**Passage shown**
□ □ □

Chancellor Bruce Bergland in 2011 
While putting together a history of IU Northwest with Paul Kern 15 years ago, I interviewed Bergland about the university’s relationship with other regional campuses. He said:
       When I started talking about cooperation with Ivy Tech and Purdue Cal, skeptics feared we’d lose students to those institutions. It didn’t happen.  In the long run, by developing a good working relationship with Ivy Tech, I expect that we’ll receive a growing number of decent students.
       Some people believe a single first-rate institution would be best for the region, but it isn’t going to happen, so we have to play the cards we were dealt.  We need Northwest Indiana to work together and end the Balkanization that has kept the region in the doldrums.  If people see IUN leading the way in terms of modeling cooperative efforts, it will change negative perceptions of us as an institution in trouble.  Instead people will begin to say, “There’s good stuff going on there.”

In class Steve McShane showed my videotaped interview with Newsletter editor Barb Walczak as students prepare to interview duplicate bridge players.  Beforehand, the main points I emphasized were to clearly explain your purpose and make sure to do a follow-up for additions and corrections.  I pointed out that I never asked Barb her age and talked too much, as pregnant pauses can lead to valuable further information.  Since the class is presently studying pioneer Gary, I touched on diaries and memoirs located in the Archives by early residents Albert Anchors, Harry Hall, and Margaret Seeley – gems of social history about early Gary.

□ □ □

**Collected data**
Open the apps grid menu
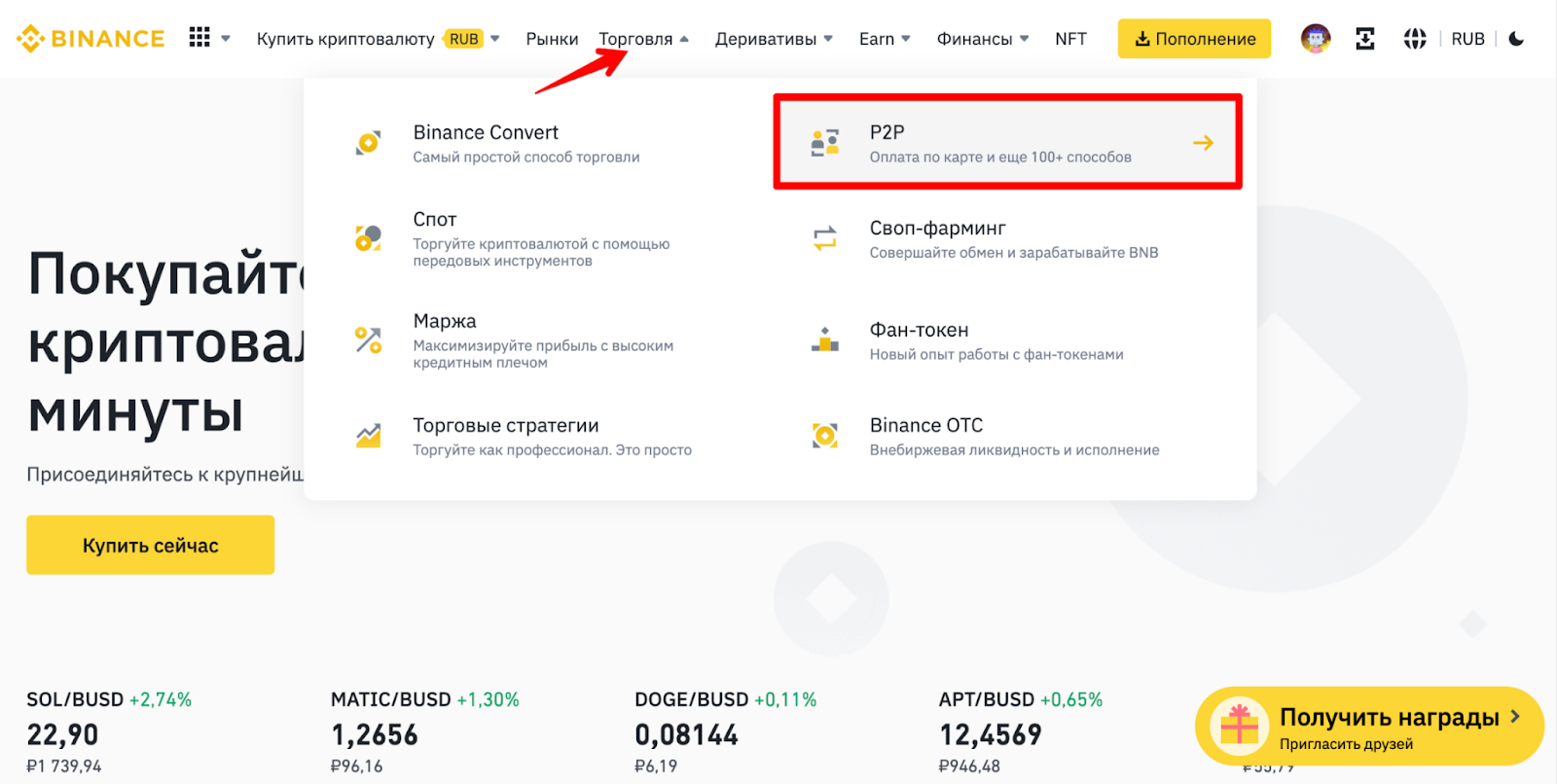 click(x=199, y=38)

□ □ □

**Given problem 1**
According to the passage, which two institutions did Bergland say he began talking about cooperation with?
**Given problem 2**
Please write out the passage from "In class Steve" up to and including "about early Gary.".

**Final answer 1**
Ivy Tech and Purdue Cal.

**Final answer 2**
In class Steve McShane showed my videotaped interview with Newsletter editor Barb Walczak as students prepare to interview duplicate bridge players.  Beforehand, the main points I emphasized were to clearly explain your purpose and make sure to do a follow-up for additions and corrections.  I pointed out that I never asked Barb her age and talked too much, as pregnant pauses can lead to valuable further information.  Since the class is presently studying pioneer Gary, I touched on diaries and memoirs located in the Archives by early residents Albert Anchors, Harry Hall, and Margaret Seeley – gems of social history about early Gary.